Differential diagnosis of haematuria: glomerular or non-glomerular haematuria?

Authors

  • Patricia Ramos Mayordomo Resident Pharmacist. Clinical Analysis Service. Río Hortega University Hospital, Valladolid, Spain.
  • Marta Capilla Díez Specialist Physician in Clinical Analysis. Clinical Analysis Service. Río Hortega University Hospital, Valladolid, Spain. https://orcid.org/0009-0002-5292-1998

DOI:

https://doi.org/10.24197/5283t937

Keywords:

glomerular haematuria, non-glomerular haematuria, dysmorphic red blood cells, acanthocytes, phase contrast microscopy

Abstract

Haematuria is defined as the presence of >12 red blood cells (RBCs)/μL (2-3 RBCs/high-power field 40×) in the urinary sediment in men or >30 RBCs/μL (>5 RBCs/high-power field 40×) in women or children and this finding is considered pathological.

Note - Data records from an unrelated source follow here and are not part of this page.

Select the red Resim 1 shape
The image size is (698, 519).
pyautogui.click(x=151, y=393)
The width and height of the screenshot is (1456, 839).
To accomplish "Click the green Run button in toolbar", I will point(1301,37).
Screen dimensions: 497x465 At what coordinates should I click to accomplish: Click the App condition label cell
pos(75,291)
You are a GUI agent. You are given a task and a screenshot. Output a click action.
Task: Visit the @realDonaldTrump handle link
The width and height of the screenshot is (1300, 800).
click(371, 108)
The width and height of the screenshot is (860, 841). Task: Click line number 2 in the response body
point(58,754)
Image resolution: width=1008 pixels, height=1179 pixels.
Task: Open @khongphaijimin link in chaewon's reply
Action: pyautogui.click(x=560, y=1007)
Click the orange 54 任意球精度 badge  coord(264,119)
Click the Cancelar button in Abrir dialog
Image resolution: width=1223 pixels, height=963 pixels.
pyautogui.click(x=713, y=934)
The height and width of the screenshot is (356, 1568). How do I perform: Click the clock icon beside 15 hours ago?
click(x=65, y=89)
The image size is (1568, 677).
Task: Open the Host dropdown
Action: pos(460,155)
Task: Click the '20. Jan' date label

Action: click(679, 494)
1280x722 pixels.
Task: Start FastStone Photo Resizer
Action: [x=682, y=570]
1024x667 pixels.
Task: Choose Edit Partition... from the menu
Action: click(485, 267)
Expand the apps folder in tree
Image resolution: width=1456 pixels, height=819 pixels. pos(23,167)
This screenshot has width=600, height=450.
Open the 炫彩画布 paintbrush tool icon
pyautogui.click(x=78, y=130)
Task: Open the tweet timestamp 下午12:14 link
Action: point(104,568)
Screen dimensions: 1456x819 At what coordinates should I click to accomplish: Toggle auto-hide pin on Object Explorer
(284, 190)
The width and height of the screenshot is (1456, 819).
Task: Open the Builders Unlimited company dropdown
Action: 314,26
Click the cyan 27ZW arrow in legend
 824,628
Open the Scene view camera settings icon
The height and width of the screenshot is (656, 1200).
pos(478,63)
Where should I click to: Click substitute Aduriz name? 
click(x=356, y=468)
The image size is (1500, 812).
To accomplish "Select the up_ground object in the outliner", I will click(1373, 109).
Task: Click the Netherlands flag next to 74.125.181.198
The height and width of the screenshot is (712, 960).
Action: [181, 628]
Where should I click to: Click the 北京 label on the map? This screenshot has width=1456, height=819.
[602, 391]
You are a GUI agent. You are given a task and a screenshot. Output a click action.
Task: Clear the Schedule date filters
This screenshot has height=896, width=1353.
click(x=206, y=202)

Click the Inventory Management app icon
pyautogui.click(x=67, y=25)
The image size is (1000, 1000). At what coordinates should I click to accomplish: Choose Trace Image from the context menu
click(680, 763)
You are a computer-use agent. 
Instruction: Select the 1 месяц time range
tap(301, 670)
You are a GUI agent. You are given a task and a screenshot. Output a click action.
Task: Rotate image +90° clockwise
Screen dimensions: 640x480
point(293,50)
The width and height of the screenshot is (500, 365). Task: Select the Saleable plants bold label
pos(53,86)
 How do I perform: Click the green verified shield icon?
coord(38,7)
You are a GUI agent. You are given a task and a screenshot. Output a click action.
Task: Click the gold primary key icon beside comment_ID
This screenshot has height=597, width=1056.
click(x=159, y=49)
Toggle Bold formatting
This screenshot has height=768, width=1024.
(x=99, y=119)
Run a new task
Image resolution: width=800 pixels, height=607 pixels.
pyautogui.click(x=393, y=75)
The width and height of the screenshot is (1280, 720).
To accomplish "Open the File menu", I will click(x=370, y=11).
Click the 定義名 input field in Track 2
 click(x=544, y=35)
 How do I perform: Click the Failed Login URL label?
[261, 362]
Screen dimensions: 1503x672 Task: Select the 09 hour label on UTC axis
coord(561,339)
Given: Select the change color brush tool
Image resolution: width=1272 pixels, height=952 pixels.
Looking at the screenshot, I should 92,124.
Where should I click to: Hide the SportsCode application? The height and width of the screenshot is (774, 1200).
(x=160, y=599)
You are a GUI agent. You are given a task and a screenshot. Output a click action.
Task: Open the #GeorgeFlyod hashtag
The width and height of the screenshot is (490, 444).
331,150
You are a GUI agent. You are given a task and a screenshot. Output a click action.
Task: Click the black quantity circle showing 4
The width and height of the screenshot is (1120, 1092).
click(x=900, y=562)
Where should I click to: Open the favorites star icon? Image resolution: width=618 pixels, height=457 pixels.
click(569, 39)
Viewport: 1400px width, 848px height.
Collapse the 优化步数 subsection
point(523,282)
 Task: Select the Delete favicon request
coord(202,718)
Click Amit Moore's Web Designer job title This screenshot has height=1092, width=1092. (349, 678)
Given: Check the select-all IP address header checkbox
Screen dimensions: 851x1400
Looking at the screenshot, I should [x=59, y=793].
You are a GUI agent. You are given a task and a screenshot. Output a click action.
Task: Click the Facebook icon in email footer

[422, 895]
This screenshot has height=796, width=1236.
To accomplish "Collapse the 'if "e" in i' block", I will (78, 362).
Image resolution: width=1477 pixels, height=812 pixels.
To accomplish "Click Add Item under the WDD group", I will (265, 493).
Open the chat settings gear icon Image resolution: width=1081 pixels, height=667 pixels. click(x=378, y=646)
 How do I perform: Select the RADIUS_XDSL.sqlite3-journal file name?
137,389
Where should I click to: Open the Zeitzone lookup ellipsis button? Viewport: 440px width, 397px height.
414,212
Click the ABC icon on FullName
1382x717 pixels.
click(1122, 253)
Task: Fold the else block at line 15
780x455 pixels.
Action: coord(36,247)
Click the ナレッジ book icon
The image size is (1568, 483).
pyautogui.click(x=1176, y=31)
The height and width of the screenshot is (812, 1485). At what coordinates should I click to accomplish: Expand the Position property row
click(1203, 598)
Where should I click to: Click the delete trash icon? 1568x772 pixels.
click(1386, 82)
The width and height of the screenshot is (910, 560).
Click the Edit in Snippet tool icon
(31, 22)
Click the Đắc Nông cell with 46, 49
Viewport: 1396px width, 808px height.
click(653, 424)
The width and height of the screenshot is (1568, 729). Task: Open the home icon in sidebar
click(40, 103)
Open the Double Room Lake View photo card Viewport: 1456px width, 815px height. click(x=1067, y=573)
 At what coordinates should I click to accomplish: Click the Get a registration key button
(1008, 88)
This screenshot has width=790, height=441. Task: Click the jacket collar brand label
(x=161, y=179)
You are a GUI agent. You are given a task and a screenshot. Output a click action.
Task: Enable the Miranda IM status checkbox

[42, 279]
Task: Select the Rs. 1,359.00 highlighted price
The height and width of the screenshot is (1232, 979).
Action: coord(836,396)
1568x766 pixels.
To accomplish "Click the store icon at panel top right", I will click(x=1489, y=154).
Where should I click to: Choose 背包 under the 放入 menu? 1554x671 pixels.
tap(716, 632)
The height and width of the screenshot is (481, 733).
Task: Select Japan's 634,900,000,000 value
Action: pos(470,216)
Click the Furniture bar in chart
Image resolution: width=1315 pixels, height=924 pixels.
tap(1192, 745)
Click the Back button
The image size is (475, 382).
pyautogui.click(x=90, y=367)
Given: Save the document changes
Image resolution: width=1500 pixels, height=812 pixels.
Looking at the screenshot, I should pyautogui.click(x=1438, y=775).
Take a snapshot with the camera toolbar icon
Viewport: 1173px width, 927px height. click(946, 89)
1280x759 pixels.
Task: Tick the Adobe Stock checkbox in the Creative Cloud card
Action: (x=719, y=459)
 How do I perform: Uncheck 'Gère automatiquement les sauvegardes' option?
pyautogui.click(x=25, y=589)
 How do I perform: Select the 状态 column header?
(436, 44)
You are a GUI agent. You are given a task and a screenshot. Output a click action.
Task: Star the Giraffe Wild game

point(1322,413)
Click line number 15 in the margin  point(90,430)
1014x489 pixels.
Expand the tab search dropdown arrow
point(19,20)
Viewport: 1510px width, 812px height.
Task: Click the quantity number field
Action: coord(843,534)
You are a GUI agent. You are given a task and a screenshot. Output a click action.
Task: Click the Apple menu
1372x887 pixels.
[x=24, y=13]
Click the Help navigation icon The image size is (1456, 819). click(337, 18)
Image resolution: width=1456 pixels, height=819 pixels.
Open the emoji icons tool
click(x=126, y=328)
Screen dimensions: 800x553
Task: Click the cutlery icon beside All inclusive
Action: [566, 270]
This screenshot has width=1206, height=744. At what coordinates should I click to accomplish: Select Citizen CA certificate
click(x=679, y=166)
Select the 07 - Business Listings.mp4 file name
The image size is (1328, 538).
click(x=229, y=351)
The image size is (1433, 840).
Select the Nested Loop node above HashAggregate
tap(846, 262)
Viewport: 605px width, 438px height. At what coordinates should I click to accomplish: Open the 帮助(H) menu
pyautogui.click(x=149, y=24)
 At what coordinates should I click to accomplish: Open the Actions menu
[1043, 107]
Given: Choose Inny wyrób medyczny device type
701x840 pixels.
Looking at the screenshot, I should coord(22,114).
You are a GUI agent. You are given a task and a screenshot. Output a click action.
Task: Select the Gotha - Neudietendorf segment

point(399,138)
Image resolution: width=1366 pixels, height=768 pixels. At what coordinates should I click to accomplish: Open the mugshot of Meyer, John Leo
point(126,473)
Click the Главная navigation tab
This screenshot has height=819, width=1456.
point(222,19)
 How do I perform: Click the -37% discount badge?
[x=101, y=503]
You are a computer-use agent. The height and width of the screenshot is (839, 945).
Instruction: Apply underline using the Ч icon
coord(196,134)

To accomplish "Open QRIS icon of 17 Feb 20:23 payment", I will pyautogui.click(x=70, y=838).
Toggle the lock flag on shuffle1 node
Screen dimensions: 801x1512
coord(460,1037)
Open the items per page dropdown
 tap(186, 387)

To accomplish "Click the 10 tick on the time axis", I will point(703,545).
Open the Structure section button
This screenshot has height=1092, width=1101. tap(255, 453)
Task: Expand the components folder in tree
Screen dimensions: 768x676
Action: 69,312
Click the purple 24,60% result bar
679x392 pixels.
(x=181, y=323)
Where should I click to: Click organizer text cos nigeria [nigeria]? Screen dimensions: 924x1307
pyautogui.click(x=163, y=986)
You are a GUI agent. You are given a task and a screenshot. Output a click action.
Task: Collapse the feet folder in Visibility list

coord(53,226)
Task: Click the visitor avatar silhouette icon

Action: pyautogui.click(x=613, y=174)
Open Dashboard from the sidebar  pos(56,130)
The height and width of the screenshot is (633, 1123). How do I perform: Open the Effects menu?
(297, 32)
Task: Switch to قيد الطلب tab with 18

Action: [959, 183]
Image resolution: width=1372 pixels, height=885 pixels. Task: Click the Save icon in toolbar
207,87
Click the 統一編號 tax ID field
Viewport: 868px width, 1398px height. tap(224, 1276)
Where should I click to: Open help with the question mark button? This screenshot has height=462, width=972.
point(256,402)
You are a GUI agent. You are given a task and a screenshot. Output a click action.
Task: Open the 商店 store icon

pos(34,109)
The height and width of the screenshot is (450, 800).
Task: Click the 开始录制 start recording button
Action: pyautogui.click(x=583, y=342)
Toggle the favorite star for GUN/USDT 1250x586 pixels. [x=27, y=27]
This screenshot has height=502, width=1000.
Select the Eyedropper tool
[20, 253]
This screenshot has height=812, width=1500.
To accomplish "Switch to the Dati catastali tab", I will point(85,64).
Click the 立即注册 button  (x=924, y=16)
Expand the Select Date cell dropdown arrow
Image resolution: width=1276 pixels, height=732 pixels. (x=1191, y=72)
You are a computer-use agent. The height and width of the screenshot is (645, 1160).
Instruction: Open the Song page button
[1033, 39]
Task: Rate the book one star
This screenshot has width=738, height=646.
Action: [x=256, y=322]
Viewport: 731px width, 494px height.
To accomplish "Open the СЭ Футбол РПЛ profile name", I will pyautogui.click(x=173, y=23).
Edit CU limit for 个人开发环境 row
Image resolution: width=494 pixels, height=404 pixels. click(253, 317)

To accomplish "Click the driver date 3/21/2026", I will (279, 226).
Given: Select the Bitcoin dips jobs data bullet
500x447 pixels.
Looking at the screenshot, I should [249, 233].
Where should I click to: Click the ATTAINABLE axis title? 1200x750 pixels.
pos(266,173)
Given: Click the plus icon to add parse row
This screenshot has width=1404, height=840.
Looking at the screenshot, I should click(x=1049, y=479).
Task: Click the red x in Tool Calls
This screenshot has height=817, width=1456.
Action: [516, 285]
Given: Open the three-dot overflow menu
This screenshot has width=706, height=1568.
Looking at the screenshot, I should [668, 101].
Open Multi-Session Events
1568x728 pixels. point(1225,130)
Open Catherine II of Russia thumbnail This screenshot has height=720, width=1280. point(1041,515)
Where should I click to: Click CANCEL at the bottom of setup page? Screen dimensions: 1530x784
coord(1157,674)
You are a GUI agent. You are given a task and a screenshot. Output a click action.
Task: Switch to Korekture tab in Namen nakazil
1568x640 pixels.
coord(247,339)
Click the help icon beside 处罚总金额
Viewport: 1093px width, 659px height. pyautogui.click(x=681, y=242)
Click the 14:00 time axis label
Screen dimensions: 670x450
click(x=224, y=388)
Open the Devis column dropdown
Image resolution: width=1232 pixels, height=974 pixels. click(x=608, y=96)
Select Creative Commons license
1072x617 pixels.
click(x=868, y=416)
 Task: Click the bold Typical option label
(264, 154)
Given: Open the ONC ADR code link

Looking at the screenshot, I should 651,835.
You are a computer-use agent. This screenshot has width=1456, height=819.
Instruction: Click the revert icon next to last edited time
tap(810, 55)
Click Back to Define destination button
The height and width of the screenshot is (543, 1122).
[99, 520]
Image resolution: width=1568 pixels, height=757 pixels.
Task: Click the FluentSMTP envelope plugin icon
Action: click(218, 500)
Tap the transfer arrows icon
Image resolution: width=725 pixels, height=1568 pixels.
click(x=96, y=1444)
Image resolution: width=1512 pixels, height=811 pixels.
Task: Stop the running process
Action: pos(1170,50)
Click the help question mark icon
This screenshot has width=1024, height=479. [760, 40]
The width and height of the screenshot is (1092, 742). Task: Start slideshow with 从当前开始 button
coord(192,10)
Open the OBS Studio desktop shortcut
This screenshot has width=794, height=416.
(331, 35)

To characterize haematuria, it is necessary to assess for macroscopic changes and to perform both a chemical urine analysis (dipstick testing) and a microscopic examination of the urinary sediment, this being the gold standard for its detection and confirmation.

This image illustrates the approach to the differential diagnosis of haematuria, emphasizing the key role of the Clinical Laboratory in performing urinalysis and interpreting the pathophysiological significance of urinary formed elements, helping to guide clinicians toward an accurate diagnosis.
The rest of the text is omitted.